En vacances en Corse avec ses proches, Laurent Argelier a profité des fortes chaleurs pour phosphorer sur ses projets à la rentrée. Il nous les dévoile en exclusivité.

La maxime « qui ose gagne » fait partie intégrante de son quotidien, qu’il soit à pied d’œuvre ou en pleine session de farniente du côté de Porto-Vecchio. Il faut dire que la timidité n’est pas le trait le plus caractéristique de sa personnalité, lui qui maitrise depuis des années l’art d’alpaguer les stars. Un art peaufiné entre Rhône et Saône, au début des années 2000 chez Scoop puis Hit & Sport.
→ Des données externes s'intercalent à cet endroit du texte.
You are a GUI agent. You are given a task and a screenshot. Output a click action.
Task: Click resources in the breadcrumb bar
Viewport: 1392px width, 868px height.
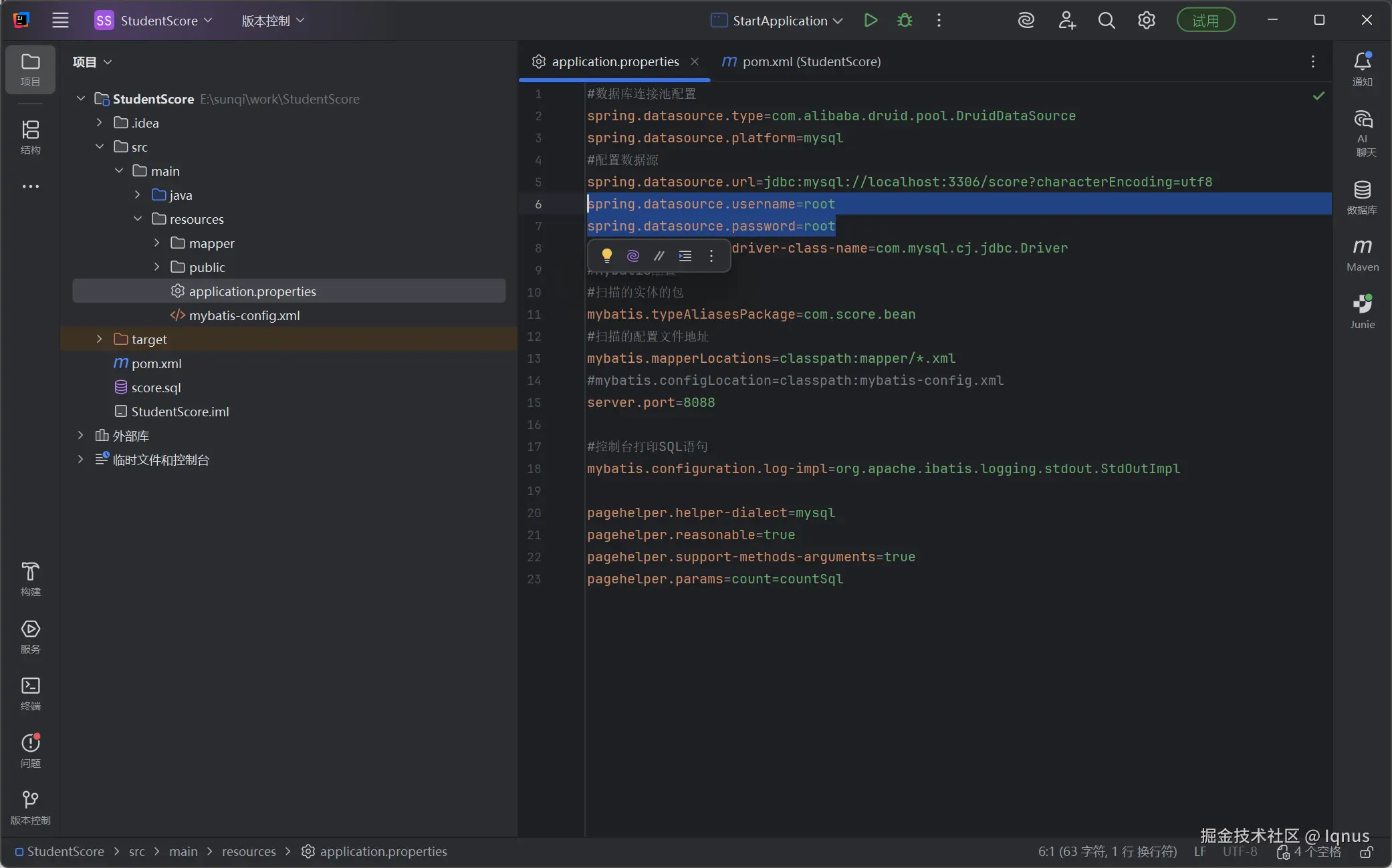[249, 852]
Depuis, les ambitions du petit protégé de Philippe Vorburger ont crû, à tel point que le plus Lyonnais des Parisiens s’imagine embrasser une carrière de conseiller municipal en 2020. Pour patienter, ce dernier a déjà trouvé de quoi s’occuper.  Après Loana, Enora Malagré et une centaine d’entretiens pour le compte de Webedia et Purepeople, l’homme à la casquette s’est laissé séduire par la machine Prisma Media, où il officiera dès la rentrée, pour le compte de Télé-Loisirs. « J’ai besoin d’aimer et de me sentir aimé », admet-il.

Promu à la tête d’une émission hebdomadaire

Attablé 1h30 autour d’un café place Clichy, avec Thierry Masclot, directeur de Newsroom TV, Laurent Argelier a manifestement tapé dans l’œil du premier groupe bi média de France. La perspective d’une plus ample exposition a fini par le convaincre,  bien que « ça se soit très bien passé chez Purepeople » (où il officiait depuis 1 an et demi, ndlr). L’offre parallèle du groupe Lagardère n’a rien changé. Fini les piges donc, ce grand admirateur de Gérard Collomb animera une émission hebdomadaire baptisée « l’interview sans filtre », publiée sur la plateforme digitale de Télé-Loisirs, qui pourrait en retranscrire certains passages dans son magazine papier. Fidèle à son fonds de commerce, Laurent Argelier poursuit sa cohabitation avec les stars. « Des personnalités de la télé, ceux qui font l’actualité, un peu de téléréalité » et beaucoup de « que sont-ils devenus ? », dévoile l’ancien animateur radio. Une belle promotion en soi, pour celui qui rêve toujours d’intégrer les rédactions de NRJ 12 ou à plus forte raison de Chérie 25. Mais en attentant, comme il aime le mentionner : « On est plutôt pas mal ».